**Dataset**
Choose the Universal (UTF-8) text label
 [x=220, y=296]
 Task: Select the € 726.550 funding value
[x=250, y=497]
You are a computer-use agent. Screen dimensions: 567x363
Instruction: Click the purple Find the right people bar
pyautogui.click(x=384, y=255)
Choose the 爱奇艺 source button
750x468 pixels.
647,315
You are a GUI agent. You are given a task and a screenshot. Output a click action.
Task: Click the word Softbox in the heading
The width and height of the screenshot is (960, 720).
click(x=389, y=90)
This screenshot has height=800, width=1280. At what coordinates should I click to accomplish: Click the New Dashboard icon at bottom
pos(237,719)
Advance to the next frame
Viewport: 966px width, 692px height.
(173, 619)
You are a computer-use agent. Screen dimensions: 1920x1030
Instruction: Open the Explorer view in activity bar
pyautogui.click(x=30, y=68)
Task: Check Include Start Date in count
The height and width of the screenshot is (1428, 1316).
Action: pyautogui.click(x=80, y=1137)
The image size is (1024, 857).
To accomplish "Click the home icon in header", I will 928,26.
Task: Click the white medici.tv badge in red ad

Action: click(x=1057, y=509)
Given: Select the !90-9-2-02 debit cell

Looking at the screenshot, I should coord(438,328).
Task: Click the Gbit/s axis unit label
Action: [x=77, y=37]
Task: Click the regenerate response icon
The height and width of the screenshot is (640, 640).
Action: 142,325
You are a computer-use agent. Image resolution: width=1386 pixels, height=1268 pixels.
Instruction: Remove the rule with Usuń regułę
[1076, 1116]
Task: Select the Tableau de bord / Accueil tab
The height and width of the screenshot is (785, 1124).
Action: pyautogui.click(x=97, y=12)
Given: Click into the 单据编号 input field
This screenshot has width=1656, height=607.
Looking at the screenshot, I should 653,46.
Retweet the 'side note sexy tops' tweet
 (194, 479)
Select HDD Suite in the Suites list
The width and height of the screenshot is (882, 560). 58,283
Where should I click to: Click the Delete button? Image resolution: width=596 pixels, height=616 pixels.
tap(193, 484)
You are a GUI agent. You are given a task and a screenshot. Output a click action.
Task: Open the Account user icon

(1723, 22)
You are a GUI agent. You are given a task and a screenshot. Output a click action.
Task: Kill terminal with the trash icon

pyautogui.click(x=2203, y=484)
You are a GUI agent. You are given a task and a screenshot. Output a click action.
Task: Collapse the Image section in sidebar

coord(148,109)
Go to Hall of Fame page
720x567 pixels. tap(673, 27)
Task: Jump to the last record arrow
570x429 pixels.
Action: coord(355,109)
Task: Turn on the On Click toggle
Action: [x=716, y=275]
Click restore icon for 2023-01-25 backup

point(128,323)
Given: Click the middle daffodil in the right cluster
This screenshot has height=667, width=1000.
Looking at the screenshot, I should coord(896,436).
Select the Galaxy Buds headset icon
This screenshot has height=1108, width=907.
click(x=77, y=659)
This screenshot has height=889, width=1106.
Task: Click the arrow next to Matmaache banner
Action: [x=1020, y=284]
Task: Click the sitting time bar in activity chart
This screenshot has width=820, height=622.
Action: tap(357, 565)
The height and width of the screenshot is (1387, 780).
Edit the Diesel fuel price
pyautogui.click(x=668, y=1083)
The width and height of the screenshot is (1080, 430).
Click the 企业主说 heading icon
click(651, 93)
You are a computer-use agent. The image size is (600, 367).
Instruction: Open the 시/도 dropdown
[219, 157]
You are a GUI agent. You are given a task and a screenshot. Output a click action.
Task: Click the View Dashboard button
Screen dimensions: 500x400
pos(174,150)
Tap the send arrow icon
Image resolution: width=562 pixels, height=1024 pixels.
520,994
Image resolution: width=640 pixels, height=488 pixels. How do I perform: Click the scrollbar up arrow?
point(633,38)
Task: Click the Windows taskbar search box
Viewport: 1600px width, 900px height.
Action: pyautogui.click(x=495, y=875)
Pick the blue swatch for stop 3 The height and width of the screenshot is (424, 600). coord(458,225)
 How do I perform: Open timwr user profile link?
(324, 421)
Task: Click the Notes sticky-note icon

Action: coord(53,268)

**Your instructions**
Copy each line above holding "computer".

**The completed task**
You are a computer-use agent. Screen dimensions: 567x363
You are a computer-use agent. Screen dimensions: 1920x1030
You are a computer-use agent. Image resolution: width=1386 pixels, height=1268 pixels.
You are a computer-use agent. The image size is (600, 367).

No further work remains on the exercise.